»»
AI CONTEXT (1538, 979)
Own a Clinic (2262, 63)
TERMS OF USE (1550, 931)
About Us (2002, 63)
««
»»
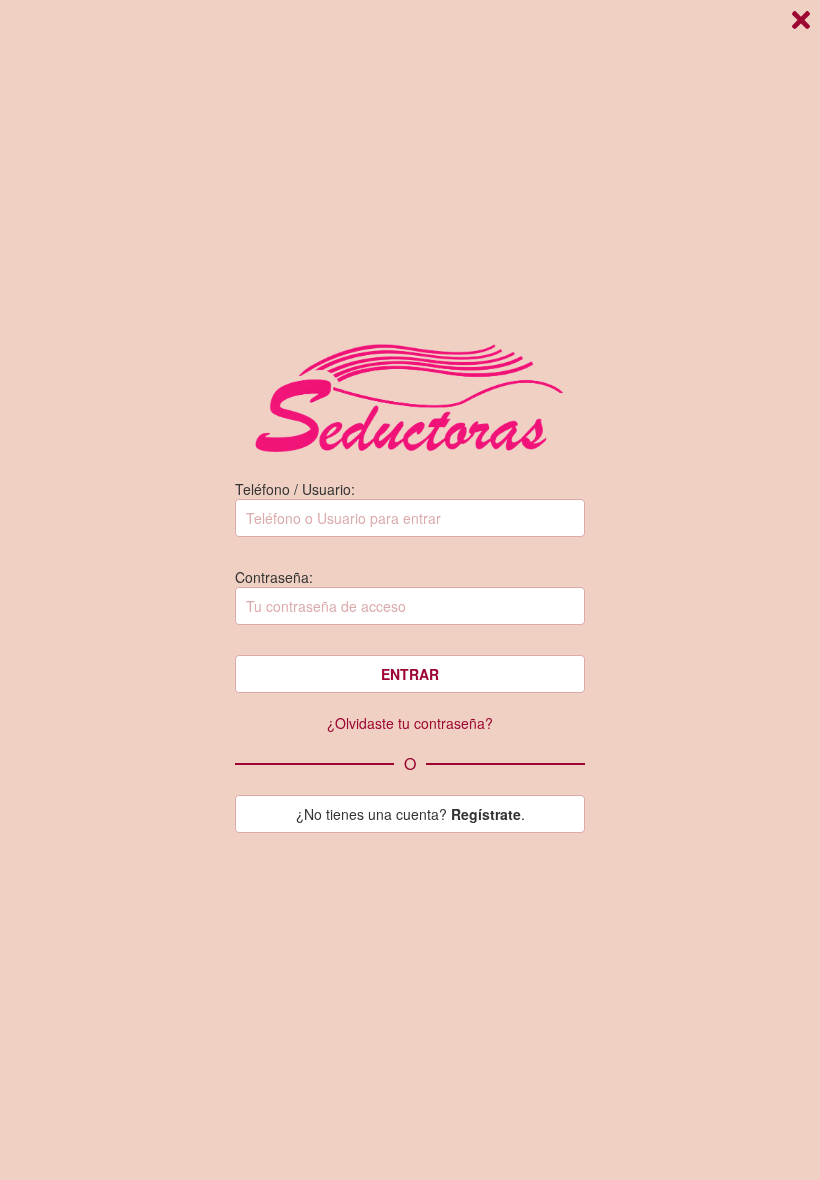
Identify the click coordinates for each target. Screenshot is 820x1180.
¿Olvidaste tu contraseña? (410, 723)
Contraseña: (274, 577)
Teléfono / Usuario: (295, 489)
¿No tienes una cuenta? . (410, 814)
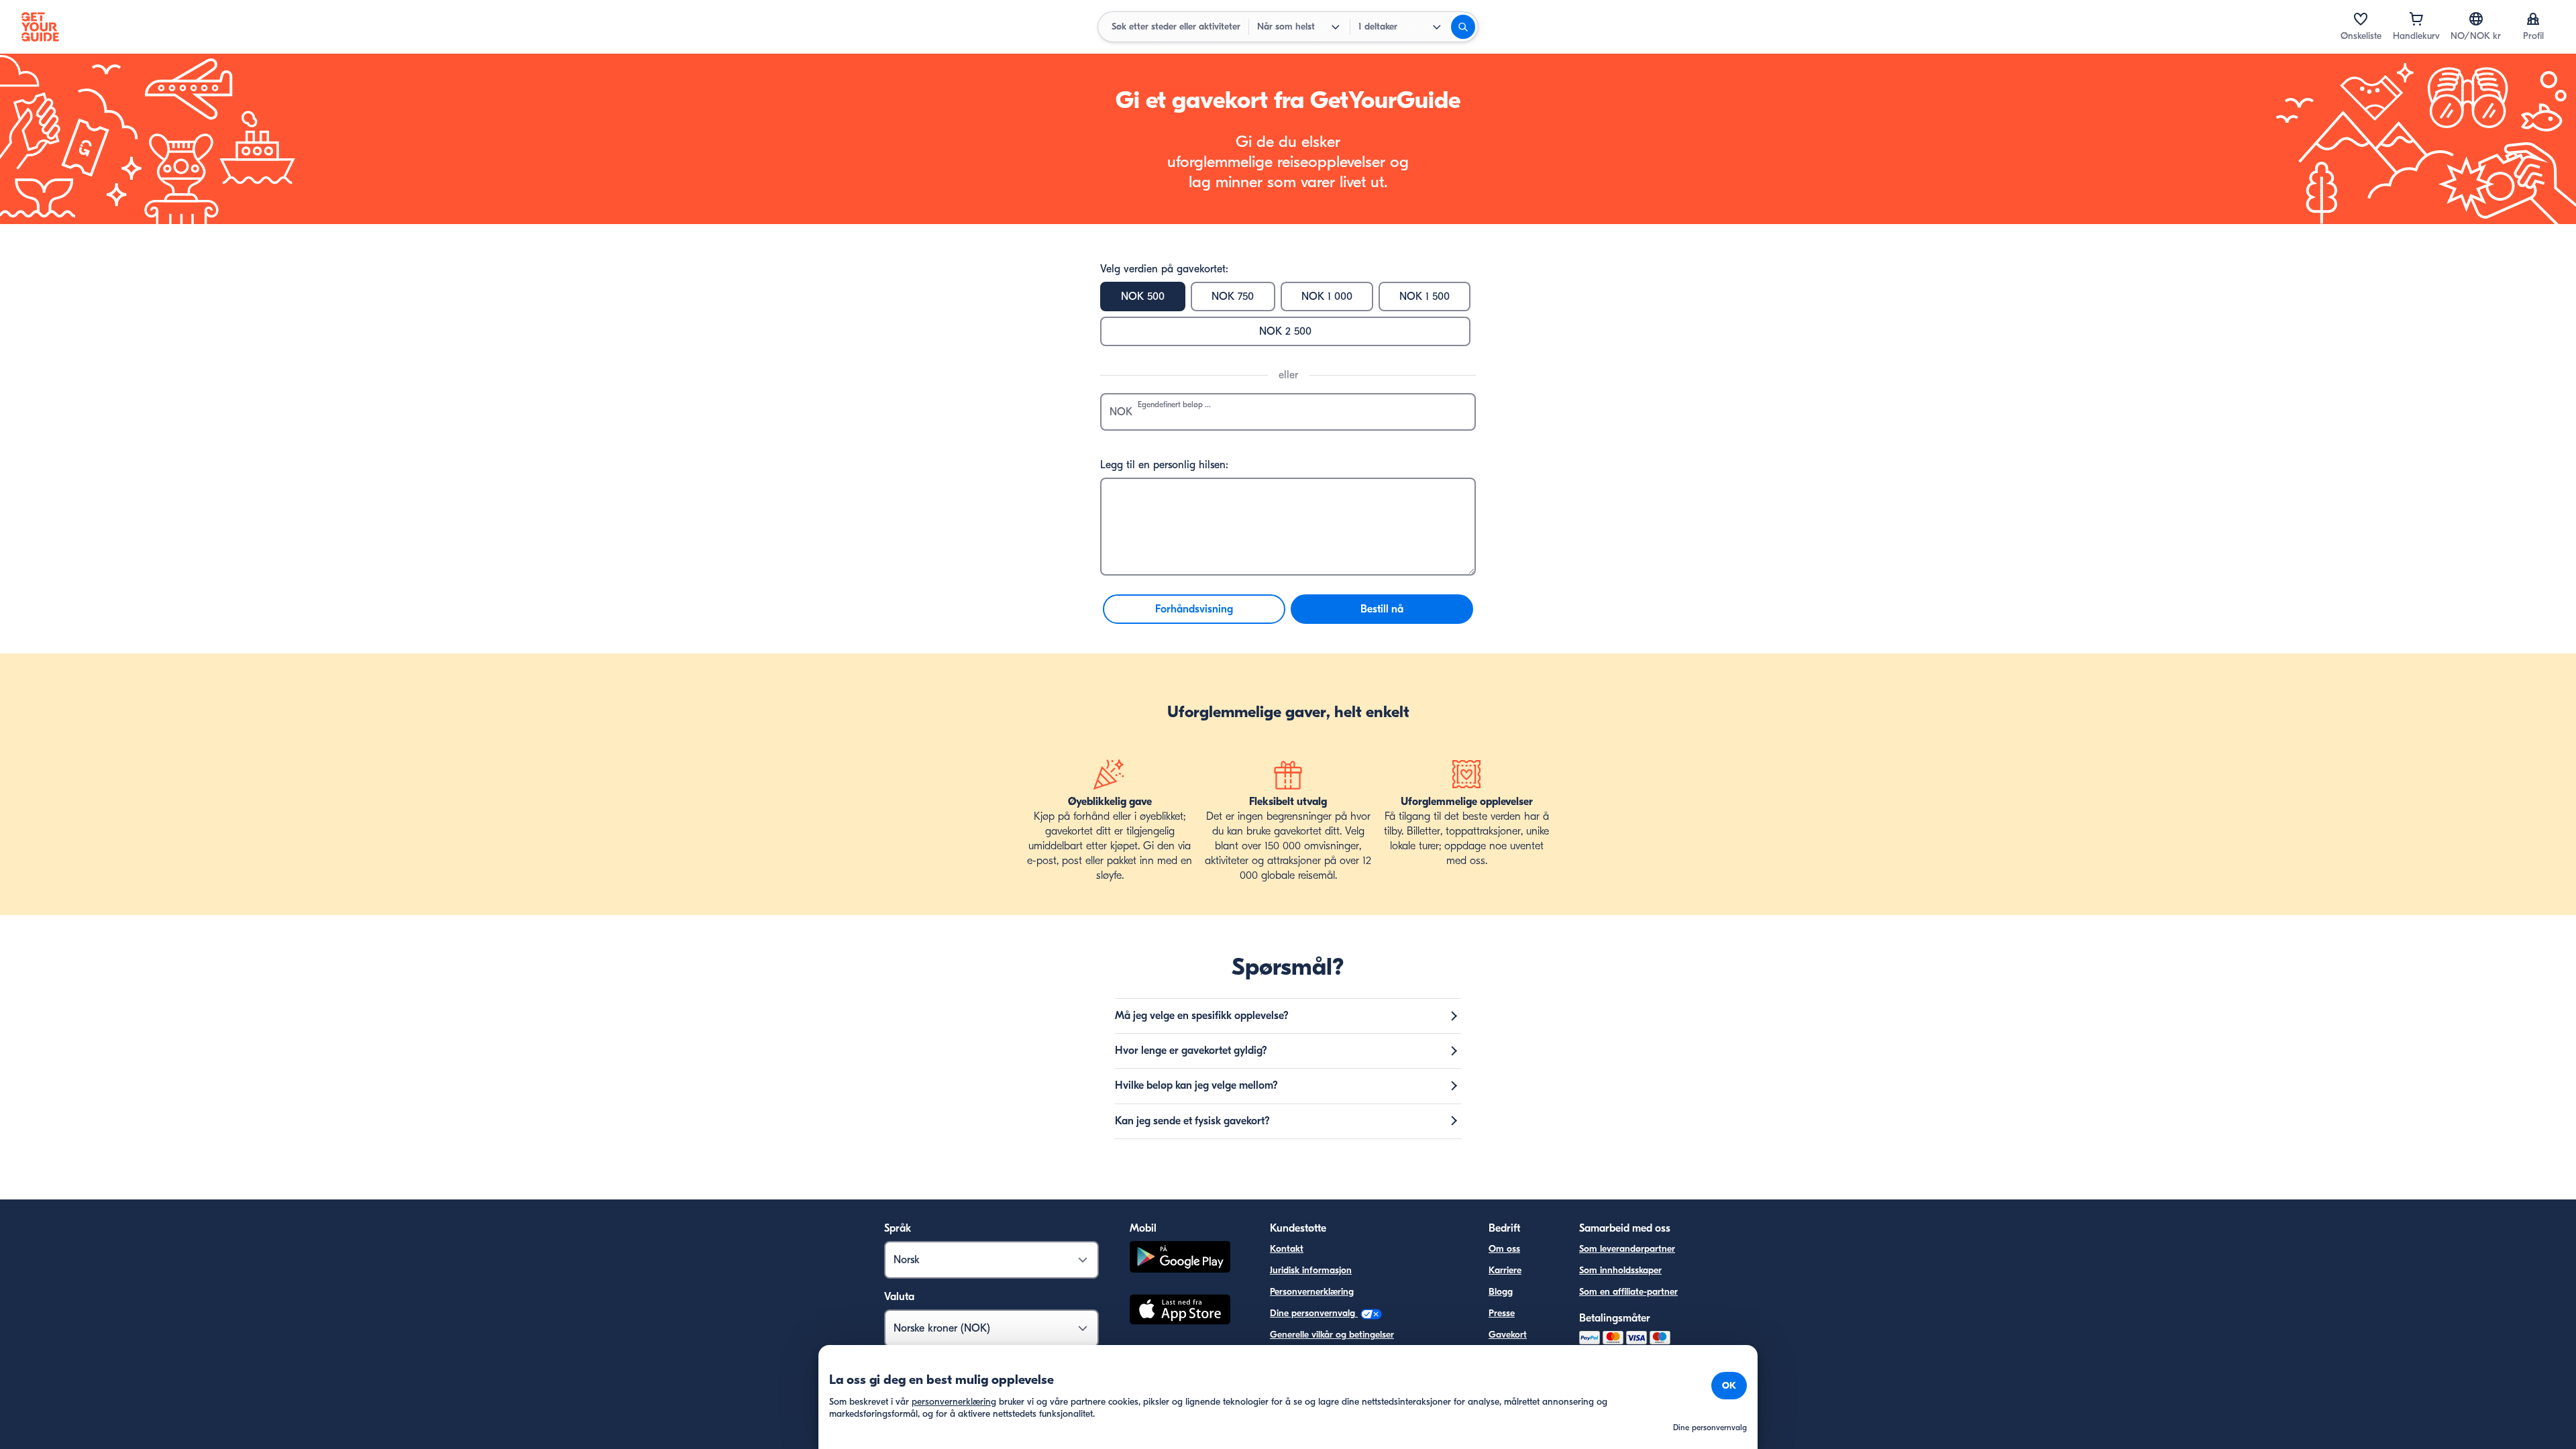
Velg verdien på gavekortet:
««
Output only the lines above from the line that holds "Identify the click" through the line that holds "Velg verdien på", both ends included, and exclude pictures.

# Exercise result:
Identify the click coordinates for each target. Screenshot is 820x1180.
¿Olvidaste tu contraseña? (410, 723)
Contraseña: (274, 577)
Teléfono / Usuario: (295, 489)
¿No tienes una cuenta? . (410, 814)
Velg verdien på gavekortet:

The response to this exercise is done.